= Johannes Quack =

German social anthropologist

Johannes Quack (born 1959) is a German ethnologist at Goethe University Frankfurt whose primary field of study is religion. He is also the head of the Emmy Noether Research Group “Diversity of Non-Religiosity” at Goethe University Frankfurt.

He has researched non-religious and rationalist organizations in India. He received the Max Weber Award from the Max Weber Center for Advanced Cultural and Social Studies at the University of Erfurt for his work Disenchanting India: Organized Rationalism and Criticism on Religion in India. Max Weber's concept of disenchantment was applied to the discussion of secularism in India in his book.

==Life and work==
Quack was born in 1959 in Anrath. He studied religious studies, anthropology and philosophy at the University of Bayreuth. Later, he taught anthropology and religious studies at Heidelberg University, the University of Lucerne, the University of Münster, the University of Tübingen, and LMU Munich. He used to work at the Cluster of Excellence: Asia and Europe in a Global Context, Heidelberg University as a post-doctoral researcher and McGill University in Montreal as a research fellow.

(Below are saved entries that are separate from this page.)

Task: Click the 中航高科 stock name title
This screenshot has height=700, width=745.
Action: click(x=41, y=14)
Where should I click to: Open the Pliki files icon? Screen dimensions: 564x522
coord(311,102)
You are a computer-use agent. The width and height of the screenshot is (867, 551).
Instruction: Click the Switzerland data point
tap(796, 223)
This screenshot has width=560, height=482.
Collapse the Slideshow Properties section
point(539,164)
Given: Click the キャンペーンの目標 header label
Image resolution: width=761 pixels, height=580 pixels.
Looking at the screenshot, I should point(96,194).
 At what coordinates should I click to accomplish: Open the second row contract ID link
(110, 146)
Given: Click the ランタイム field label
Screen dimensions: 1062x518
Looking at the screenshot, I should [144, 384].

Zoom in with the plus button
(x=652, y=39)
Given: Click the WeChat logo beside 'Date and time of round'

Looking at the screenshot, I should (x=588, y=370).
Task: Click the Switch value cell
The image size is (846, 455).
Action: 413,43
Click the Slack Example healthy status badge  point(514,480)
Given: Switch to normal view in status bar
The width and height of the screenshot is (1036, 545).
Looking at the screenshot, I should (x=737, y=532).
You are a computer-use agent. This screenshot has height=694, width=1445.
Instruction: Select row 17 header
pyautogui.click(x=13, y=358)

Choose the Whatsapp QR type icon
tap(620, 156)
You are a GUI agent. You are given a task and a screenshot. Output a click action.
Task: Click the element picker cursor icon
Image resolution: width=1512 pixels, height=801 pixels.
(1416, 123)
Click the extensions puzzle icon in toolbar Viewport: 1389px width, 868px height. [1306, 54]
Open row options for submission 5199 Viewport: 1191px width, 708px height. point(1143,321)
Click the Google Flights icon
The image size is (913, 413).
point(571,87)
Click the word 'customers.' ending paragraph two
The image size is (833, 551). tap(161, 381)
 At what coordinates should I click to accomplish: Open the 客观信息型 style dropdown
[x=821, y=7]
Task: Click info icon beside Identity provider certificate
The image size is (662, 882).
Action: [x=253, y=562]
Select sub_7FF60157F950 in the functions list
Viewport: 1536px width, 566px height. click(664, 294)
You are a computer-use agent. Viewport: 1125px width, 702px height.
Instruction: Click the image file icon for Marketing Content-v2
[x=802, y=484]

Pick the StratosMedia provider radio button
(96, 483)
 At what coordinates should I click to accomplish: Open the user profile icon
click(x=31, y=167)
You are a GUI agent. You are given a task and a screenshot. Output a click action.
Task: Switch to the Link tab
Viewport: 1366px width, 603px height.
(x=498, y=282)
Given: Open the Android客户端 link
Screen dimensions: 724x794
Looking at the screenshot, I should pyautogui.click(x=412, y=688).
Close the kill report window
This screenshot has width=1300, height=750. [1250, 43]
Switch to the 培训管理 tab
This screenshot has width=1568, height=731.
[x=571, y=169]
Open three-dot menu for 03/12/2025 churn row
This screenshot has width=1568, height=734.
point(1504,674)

His field of research includes religion, Hindu traditions, ritual theory, criticism of religion, and mental illness. He has done field work in India about religious tourism, non-religious group and psychosocial problems.

==Published works==
Books
- Johannes Quack (2011). "Disenchanting India: Organized Rationalism and Criticism of Religion in India"
- William Sax (2009). "The Problem of Ritual Efficacy"

Peer-reviewed papers
- Quack, Johannes (2013). "'What do I know?' Scholastic fallacies and pragmatic religiosity in mental health-seeking behaviour in India"
- Quack, Johannes (2012). "Ignorance and utilization: mental health care outside the purview of the Indian state"
- Quack, Johannes (2012). "Organised Atheism in India: An Overview"
- Quack, Johannes (2010). "Questioning 'Ritual Efficacy'"

Articles
- Quack, Johannes (2011). "Modes of Non-religiosity"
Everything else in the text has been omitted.